* Task inputs *
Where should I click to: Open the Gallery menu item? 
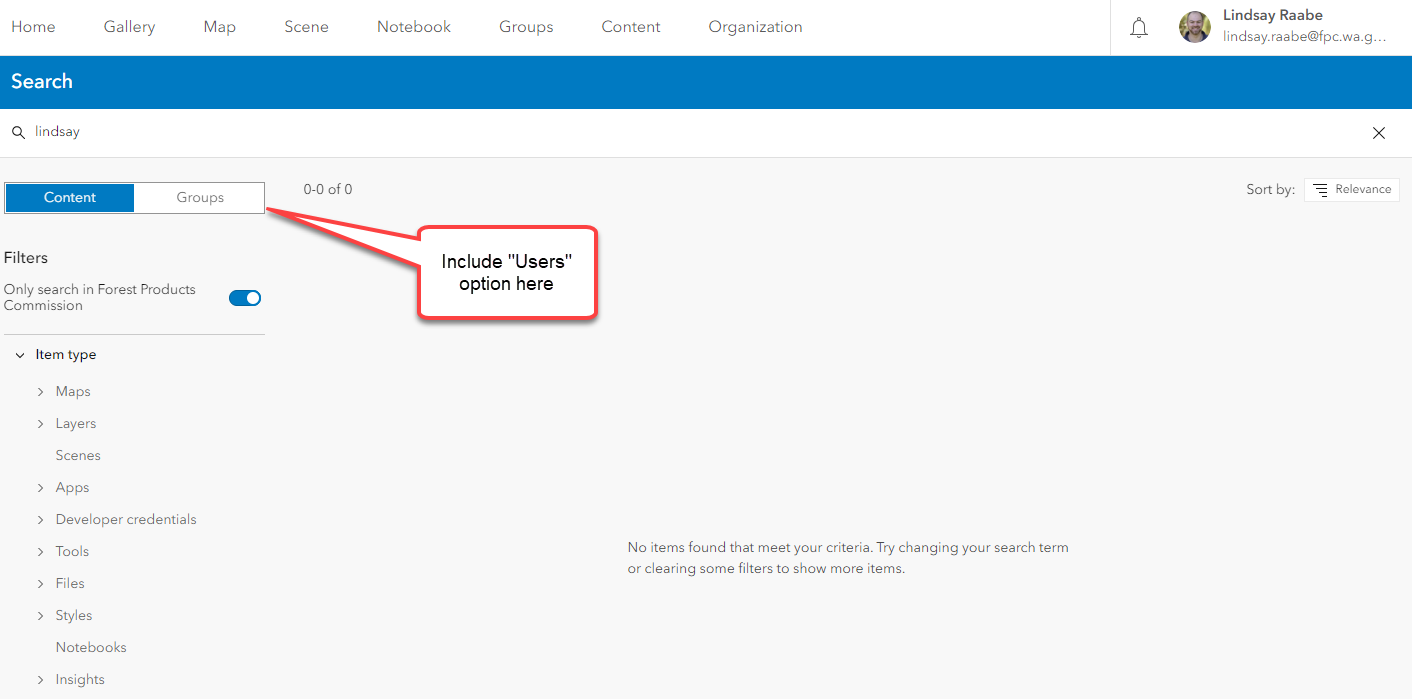pos(129,27)
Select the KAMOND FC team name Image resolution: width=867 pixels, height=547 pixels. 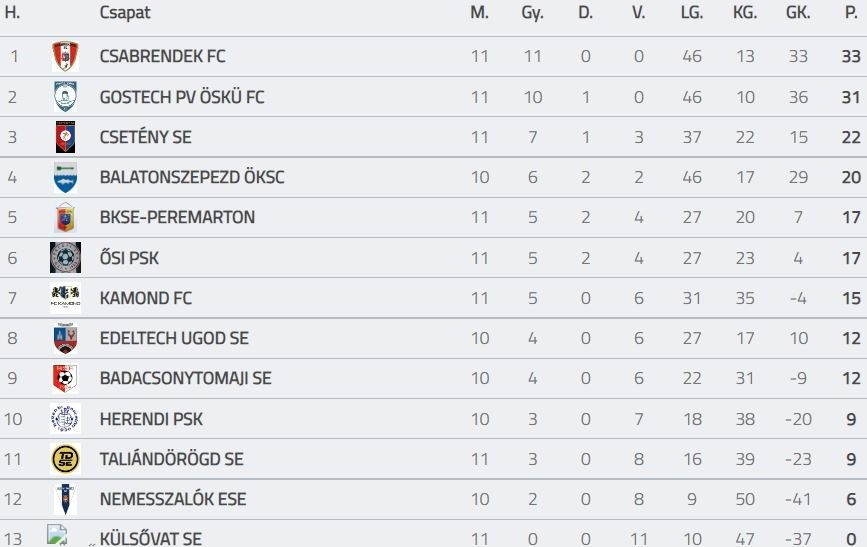pos(146,298)
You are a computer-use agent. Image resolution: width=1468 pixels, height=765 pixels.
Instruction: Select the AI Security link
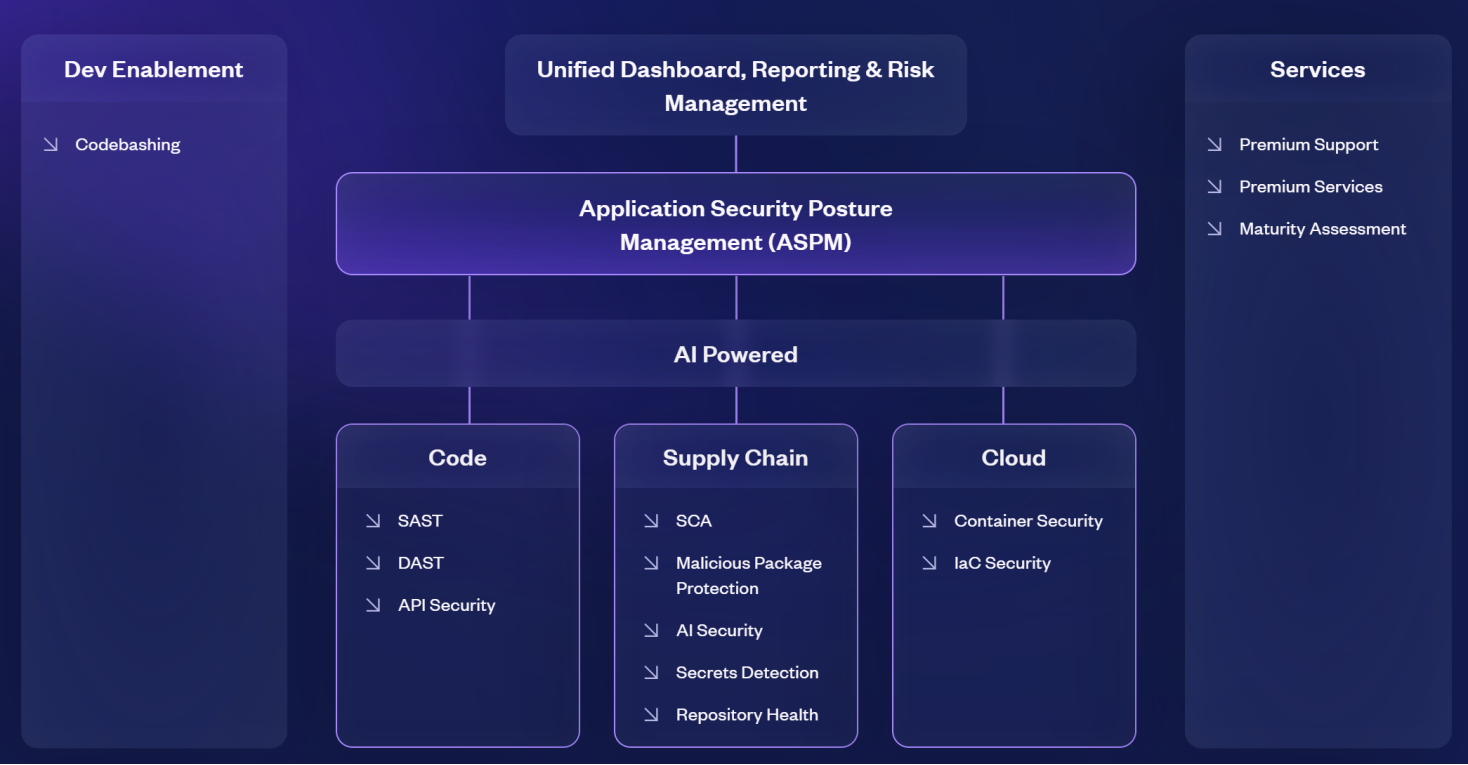pyautogui.click(x=719, y=631)
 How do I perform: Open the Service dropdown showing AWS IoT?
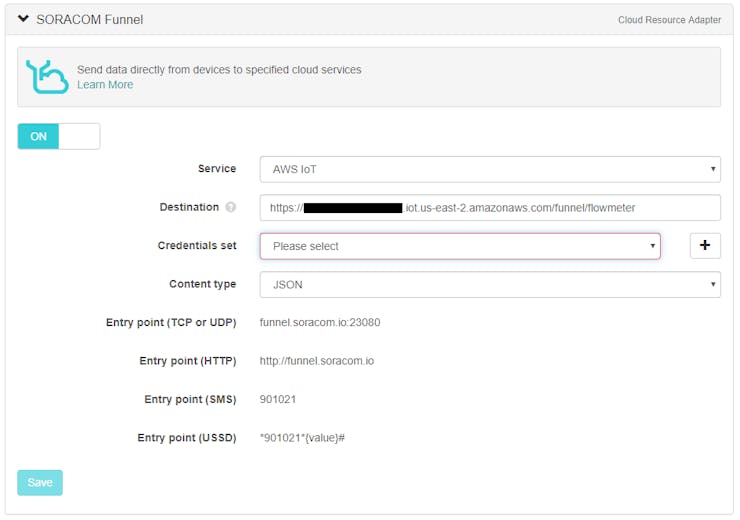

* What the task asks *
Copy the material from the line containing "You are a computer-use" through the end, changing "AI Security" to "Cloud Security" and keeping everything else the same. Leave out the pictures.

* Result for this exercise *
You are a computer-use agent. Image resolution: width=1468 pixels, height=765 pixels.
Instruction: Select the Cloud Security link
pyautogui.click(x=719, y=631)
 How do I perform: Open the Service dropdown showing AWS IoT?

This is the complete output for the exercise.